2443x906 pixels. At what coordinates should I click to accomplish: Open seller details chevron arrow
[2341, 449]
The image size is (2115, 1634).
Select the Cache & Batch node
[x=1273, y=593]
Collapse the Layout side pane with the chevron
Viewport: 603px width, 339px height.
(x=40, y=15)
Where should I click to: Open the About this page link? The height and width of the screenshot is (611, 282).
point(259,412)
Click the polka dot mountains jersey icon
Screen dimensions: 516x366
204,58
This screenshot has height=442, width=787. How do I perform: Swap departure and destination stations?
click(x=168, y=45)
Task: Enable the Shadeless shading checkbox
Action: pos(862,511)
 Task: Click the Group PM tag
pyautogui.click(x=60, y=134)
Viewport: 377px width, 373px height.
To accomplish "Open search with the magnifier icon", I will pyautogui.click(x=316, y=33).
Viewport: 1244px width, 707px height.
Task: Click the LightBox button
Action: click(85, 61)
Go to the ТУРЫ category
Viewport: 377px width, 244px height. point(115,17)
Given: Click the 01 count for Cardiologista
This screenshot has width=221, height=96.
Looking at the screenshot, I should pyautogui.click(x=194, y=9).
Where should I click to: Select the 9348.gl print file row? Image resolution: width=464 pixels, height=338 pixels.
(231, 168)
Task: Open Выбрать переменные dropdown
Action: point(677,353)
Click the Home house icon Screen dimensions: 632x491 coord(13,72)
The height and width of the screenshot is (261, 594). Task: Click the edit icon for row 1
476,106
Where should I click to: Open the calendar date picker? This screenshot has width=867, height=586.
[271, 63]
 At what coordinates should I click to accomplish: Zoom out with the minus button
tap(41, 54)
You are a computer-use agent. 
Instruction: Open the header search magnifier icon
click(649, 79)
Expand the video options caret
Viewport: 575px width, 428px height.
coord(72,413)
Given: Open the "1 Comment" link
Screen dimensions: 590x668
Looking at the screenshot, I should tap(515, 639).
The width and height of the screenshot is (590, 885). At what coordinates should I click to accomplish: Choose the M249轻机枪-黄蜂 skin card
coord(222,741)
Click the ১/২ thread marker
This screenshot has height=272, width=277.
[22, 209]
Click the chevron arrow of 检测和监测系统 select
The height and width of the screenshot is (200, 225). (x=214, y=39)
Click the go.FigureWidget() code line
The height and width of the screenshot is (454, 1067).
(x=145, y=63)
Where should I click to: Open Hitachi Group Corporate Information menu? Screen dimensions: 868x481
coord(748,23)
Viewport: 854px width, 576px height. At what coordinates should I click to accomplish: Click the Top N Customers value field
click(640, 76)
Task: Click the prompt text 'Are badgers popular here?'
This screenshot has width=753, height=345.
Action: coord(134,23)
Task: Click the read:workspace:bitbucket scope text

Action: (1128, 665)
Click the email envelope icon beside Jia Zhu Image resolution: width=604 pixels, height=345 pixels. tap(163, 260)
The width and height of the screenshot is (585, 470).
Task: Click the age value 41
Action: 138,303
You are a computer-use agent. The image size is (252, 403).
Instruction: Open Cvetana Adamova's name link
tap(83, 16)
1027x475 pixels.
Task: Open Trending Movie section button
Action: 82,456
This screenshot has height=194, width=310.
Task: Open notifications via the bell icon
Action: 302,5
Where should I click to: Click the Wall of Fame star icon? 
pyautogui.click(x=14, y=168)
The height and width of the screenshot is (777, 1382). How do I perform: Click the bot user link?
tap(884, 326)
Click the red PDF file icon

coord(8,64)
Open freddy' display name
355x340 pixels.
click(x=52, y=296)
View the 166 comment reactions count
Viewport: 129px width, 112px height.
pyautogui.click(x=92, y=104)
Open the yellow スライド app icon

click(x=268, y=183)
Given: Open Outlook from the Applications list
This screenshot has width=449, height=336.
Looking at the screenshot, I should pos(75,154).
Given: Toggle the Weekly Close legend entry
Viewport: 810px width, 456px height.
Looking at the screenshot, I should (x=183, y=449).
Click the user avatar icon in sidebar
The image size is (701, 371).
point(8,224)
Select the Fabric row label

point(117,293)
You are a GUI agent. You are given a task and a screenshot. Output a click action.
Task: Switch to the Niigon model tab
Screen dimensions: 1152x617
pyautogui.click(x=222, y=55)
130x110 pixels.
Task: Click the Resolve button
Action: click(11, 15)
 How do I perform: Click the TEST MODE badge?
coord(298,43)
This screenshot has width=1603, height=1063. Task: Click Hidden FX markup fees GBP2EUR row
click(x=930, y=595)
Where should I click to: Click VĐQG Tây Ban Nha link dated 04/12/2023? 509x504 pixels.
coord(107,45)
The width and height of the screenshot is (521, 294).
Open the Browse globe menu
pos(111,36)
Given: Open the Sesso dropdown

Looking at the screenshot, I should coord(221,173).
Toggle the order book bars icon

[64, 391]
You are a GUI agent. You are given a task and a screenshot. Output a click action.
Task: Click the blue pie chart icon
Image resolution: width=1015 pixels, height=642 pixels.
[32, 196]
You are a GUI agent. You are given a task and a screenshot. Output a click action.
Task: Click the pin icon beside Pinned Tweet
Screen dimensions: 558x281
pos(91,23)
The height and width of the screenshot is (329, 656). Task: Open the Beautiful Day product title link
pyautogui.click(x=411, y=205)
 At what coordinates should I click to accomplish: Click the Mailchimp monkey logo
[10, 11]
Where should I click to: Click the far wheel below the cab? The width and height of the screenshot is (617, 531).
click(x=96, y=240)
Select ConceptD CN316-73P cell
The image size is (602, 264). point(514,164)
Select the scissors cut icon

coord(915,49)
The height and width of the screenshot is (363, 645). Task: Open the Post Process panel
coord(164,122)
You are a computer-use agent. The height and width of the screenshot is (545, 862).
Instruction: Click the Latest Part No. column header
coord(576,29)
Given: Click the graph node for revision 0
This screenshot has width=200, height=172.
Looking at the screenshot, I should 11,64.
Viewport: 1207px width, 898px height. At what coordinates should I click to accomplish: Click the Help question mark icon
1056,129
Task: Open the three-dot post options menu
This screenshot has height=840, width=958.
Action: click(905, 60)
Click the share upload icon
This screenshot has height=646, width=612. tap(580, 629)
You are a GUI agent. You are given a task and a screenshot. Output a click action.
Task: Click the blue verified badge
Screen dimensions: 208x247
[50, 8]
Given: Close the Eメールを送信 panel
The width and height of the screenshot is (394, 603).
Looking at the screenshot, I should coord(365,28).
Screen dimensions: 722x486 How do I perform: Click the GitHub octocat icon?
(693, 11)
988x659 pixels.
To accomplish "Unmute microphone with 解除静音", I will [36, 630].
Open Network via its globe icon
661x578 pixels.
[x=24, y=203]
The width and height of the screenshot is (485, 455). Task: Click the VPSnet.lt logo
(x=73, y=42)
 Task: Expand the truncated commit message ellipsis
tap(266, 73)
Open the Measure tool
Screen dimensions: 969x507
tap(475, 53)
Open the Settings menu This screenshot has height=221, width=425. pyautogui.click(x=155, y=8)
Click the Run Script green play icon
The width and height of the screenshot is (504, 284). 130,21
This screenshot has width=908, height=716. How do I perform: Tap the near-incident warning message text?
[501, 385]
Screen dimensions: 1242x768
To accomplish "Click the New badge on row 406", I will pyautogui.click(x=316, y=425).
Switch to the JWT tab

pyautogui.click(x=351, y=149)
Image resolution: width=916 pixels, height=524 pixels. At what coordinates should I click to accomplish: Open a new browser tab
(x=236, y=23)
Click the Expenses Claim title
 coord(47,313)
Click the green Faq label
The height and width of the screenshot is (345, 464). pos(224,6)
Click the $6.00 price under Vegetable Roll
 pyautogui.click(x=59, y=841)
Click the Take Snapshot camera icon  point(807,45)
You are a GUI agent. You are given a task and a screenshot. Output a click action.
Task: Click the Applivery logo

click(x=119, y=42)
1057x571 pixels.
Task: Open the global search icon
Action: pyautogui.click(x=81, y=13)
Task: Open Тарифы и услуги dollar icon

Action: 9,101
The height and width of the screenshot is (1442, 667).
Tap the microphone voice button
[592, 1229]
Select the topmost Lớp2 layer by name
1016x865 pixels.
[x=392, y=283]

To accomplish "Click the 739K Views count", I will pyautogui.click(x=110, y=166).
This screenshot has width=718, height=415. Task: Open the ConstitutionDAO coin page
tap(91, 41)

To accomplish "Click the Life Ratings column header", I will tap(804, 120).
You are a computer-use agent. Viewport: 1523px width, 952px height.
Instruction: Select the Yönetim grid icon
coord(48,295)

- Exercise details -
Could you recast the part of the material that opens with the line containing "The width and height of the screenshot is (485, 455)." and closes with the line containing "The height and width of the screenshot is (345, 464)." as a numbered list, including both of those lines and leaving out any blank lines?

- Answer to this task -
1. The width and height of the screenshot is (485, 455). Task: Click the VPSnet.lt logo
2. (x=73, y=42)
3.  Task: Expand the truncated commit message ellipsis
4. tap(266, 73)
5. Open the Measure tool
6. Screen dimensions: 969x507
7. tap(475, 53)
8. Open the Settings menu This screenshot has height=221, width=425. pyautogui.click(x=155, y=8)
9. Click the Run Script green play icon
10. The width and height of the screenshot is (504, 284). 130,21
11. This screenshot has width=908, height=716. How do I perform: Tap the near-incident warning message text?
12. [501, 385]
13. Screen dimensions: 1242x768
14. To accomplish "Click the New badge on row 406", I will pyautogui.click(x=316, y=425).
15. Switch to the JWT tab
16. pyautogui.click(x=351, y=149)
17. Image resolution: width=916 pixels, height=524 pixels. At what coordinates should I click to accomplish: Open a new browser tab
18. (x=236, y=23)
19. Click the Expenses Claim title
20.  coord(47,313)
21. Click the green Faq label
22. The height and width of the screenshot is (345, 464). pos(224,6)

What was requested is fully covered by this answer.